Microsoft versus Yahoo Performance Management Systems…Who is right?

Tug of war - istock photoCoincidentally, Microsoft and Yahoo have made the news recently for their changes in approach to performance management.  Journalists have conjured up a debate that pits these systems as good against evil or good and bad or the theoretically neutral “people” versus “process”.  I’m not sure if the writers really don’t understand the complexity of performance management or they are simply trying to drive traffic to their blogs.  For me it’s a reminder where not to get useful management information.

I do not have inside access to the decision-making process at either place, so I am speculating based on public information and what I know about corporate processes.  These giant companies are at very different places in the organizational lifecycle.  Yahoo is fighting for survival and signaled the need for massive change by hiring Marissa Mayer.  Some of her more public moves such as reducing telecommuting and instituting a more rigorous employee evaluation on top of poor financial performances are signs that the work environment was too loose and complacent.  Microsoft on the other hand is struggling for relevance.  Under a highly structured management system, their financial performance continues at high levels, but their products and services appear to be only incremental adjustments to current ones and Steve Ballmer, a long time insider is on his way out.  It tells me they want to sustain the values and performance of the present while unleashing creativity and innovation throughout the ranks.  To do this requires loosening up on the reins a bit.  For Microsoft, the discipline of forced ranking needs to be replaced with a system that facilitates more coaching and mentoring.

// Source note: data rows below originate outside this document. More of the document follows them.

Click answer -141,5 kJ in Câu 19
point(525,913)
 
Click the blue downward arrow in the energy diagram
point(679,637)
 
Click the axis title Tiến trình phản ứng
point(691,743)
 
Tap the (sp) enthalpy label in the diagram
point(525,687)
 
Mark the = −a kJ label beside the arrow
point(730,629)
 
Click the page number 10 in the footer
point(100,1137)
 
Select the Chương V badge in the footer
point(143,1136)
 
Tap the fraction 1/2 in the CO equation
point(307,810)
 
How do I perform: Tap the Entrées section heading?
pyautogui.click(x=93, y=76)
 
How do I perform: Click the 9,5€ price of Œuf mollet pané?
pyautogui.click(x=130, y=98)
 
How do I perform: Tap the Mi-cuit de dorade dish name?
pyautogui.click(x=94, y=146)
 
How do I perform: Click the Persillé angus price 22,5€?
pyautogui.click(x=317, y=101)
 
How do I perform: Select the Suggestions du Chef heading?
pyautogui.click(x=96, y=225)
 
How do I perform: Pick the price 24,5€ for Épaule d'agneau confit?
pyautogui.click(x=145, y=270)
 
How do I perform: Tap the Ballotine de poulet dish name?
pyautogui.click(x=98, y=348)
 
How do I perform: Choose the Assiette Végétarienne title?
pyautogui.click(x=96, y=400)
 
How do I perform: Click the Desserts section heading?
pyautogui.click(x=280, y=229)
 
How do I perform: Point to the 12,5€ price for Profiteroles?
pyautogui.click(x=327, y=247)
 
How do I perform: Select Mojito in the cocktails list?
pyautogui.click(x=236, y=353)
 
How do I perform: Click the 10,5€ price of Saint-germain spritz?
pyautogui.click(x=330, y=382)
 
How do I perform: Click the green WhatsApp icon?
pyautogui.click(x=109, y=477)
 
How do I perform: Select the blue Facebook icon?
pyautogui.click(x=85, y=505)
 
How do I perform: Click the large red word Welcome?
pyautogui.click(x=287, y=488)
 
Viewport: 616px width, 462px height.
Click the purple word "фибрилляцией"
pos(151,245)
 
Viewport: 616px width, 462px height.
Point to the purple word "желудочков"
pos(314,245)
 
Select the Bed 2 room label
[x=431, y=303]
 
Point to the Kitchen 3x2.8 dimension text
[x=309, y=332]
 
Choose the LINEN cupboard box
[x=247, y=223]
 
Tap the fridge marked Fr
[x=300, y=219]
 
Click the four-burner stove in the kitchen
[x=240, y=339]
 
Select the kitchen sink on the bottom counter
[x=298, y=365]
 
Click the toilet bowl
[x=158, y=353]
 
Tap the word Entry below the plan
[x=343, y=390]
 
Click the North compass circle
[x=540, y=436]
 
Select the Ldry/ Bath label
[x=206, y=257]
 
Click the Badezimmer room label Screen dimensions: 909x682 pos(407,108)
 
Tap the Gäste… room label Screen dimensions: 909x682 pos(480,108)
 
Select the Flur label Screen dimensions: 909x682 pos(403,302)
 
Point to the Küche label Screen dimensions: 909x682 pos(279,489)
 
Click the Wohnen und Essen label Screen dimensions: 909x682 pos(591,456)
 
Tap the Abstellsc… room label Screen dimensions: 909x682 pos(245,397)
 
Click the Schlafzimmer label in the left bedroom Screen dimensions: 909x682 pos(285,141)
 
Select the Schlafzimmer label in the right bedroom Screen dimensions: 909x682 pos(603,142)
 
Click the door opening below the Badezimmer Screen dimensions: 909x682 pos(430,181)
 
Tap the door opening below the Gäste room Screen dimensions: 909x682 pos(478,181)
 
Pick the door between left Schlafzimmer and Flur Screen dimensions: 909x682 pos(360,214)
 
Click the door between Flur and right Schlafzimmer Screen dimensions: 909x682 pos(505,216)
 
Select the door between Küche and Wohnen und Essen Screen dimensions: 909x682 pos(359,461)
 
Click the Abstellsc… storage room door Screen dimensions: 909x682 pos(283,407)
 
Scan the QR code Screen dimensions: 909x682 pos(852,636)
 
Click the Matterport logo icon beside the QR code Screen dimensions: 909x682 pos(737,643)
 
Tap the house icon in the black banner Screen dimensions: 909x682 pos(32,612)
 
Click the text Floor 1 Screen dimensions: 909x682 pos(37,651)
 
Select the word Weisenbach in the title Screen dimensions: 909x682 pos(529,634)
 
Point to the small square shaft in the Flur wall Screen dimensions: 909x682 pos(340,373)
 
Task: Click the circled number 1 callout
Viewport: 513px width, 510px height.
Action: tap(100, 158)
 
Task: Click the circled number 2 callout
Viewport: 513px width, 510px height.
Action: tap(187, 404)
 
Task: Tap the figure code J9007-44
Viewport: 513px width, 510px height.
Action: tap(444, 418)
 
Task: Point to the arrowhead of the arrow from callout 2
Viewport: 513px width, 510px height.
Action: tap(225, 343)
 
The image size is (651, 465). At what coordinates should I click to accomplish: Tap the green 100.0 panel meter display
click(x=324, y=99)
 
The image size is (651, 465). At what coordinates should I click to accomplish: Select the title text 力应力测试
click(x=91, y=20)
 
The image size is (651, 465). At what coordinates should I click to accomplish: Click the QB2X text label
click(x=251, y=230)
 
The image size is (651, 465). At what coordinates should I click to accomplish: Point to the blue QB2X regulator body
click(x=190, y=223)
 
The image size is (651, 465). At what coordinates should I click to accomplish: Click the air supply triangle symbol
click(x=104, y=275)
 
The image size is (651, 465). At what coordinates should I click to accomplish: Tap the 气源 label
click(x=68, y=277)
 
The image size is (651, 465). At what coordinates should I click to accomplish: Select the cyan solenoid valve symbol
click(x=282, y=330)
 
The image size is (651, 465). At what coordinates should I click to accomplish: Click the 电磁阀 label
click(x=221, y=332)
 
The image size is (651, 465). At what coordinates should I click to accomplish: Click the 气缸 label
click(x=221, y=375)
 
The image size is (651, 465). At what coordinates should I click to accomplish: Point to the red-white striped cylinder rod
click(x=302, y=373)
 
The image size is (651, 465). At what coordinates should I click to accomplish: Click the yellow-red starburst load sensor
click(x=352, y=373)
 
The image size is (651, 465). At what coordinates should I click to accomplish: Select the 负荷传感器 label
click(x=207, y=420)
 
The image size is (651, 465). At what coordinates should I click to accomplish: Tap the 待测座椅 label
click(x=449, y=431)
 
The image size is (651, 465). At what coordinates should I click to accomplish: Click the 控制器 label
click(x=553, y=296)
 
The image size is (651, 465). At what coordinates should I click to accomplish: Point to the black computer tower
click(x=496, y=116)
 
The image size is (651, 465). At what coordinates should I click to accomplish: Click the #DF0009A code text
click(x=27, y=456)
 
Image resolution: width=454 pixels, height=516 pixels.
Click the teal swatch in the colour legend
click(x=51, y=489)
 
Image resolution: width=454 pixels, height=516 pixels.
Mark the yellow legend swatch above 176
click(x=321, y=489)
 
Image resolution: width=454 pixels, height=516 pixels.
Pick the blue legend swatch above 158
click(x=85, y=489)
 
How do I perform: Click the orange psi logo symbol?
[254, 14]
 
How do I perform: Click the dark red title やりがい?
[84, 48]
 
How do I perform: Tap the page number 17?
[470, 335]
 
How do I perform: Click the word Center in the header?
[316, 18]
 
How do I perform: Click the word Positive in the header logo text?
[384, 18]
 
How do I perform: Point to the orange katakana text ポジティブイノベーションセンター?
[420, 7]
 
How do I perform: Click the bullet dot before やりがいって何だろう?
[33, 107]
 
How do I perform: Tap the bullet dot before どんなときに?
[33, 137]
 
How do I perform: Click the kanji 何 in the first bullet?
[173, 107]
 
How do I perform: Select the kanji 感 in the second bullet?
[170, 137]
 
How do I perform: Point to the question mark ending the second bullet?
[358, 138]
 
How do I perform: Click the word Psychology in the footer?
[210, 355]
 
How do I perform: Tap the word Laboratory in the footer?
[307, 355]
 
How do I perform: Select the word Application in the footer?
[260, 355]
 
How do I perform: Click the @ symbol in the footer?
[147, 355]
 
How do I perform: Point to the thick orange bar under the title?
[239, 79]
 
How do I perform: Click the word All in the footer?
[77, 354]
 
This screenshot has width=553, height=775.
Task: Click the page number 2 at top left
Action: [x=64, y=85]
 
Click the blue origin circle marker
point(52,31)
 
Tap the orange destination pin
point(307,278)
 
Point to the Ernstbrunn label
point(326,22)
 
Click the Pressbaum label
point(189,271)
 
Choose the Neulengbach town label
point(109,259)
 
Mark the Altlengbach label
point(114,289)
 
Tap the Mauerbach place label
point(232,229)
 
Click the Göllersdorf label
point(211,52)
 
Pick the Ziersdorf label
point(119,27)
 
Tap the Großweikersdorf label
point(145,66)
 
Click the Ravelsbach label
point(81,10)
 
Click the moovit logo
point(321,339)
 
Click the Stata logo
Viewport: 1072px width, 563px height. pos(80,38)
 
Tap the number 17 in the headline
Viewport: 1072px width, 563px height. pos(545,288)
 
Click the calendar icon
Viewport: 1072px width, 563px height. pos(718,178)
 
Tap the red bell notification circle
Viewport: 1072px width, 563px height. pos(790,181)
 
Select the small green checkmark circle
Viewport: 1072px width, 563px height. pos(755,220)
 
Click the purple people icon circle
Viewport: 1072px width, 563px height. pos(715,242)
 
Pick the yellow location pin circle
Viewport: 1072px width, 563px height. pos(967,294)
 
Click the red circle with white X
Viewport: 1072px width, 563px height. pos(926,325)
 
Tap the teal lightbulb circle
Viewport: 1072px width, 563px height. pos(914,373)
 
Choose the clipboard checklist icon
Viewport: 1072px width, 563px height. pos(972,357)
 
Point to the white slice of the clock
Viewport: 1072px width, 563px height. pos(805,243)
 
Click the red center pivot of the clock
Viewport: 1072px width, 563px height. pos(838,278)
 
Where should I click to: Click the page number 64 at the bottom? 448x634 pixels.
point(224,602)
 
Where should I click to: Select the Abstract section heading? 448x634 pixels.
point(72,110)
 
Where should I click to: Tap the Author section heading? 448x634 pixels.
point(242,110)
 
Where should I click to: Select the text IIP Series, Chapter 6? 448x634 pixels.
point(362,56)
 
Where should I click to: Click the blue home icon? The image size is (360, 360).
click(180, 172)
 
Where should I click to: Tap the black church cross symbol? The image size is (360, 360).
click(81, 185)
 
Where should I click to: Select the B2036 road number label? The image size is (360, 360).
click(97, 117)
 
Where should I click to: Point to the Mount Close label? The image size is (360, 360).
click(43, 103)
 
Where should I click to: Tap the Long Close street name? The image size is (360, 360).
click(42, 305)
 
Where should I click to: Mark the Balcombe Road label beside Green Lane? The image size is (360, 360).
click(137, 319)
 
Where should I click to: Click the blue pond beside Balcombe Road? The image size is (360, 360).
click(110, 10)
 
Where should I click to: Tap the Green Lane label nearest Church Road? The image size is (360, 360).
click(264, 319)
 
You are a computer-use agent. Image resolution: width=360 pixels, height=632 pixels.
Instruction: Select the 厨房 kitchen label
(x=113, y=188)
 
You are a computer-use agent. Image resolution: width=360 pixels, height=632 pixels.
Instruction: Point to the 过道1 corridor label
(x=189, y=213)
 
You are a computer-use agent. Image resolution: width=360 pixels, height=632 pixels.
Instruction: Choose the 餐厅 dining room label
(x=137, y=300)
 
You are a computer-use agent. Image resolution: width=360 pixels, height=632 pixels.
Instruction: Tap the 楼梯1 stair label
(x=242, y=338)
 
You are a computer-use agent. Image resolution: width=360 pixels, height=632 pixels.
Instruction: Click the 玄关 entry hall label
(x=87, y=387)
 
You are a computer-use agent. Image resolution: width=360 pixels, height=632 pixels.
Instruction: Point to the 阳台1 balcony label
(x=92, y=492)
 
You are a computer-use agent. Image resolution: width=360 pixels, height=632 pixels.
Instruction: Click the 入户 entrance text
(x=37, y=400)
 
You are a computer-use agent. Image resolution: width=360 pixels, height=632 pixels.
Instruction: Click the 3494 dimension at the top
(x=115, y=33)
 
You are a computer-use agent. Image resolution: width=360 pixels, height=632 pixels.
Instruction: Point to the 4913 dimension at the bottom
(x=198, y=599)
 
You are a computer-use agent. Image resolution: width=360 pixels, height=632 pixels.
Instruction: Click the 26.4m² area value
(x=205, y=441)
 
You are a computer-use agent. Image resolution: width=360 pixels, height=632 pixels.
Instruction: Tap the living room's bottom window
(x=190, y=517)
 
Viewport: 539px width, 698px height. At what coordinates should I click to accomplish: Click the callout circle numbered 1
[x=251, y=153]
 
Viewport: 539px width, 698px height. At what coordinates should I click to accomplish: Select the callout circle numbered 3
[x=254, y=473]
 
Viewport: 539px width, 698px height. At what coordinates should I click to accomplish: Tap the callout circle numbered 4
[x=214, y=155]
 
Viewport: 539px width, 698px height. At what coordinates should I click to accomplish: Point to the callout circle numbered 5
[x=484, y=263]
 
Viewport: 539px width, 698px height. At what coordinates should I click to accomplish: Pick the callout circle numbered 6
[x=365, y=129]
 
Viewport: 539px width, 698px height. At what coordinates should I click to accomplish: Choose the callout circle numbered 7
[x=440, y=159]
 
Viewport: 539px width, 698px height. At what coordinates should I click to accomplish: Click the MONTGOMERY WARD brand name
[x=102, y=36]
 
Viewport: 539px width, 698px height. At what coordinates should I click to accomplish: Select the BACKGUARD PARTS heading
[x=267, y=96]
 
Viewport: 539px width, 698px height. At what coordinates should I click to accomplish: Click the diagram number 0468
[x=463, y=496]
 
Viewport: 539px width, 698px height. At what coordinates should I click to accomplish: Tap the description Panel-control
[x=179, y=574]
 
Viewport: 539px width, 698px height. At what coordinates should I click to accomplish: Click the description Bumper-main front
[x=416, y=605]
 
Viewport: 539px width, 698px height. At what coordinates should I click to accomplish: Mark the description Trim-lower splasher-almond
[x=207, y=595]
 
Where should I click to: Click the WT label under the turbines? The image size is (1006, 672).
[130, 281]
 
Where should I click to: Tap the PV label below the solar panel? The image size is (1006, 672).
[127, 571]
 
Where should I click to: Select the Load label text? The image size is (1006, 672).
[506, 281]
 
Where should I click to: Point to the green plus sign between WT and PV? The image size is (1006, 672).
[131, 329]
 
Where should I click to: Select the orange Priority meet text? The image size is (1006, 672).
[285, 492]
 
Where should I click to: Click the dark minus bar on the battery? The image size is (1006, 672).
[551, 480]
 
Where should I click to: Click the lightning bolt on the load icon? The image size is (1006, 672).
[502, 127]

In the multi-variable world of performance management one size does not fit all.  Nor does one system fit any place forever.  It is crucial to consider where a firm is positioned in its organizational lifecycle – start-up mode, stable maturity or headed toward obsolescence.  Does the current workforce have the capacity to perform in the business environment of the future?  Do the leaders have the technical and interpersonal skills to manage cultural and operational complexity?  What are the organizational objectives?  These are important factors to consider when designing a performance management system.  Note that I used the word “designing”, not borrowing something that worked for someone else or from the last place you worked, but a system developed for the unique circumstances and culture of an organization.

The other key ingredient, arguably the most critical, is the effectiveness of the managers who deliver the evaluation and supervise the employees.  A recent Gallup study quoted below demonstrates a strong correlation between employees’ perceptions of their manager and their attitude toward their company’s performance evaluation system.

Our analysis revealed that employees who gave their managers “best” ratings found the performance management system to be much more effective than employees who gave their managers “below average” ratings. 

• 70% of employees who gave their managers “best” ratings rated their performance management system as “very good.” 

• In contrast, only 2% of employees who rated their manager as “below average” gave their system a “very good” 

Firms should avoid mimicking another company’s program.  They must do the homework:  identify corporate objectives, evaluate management strength and factor in the culture.  It takes addition thought and effort, but the potential returns on alignment are enormous and the pitfalls of misalignment are disastrous.

 

What is the best (or worst) performance management system you have ever been involved with?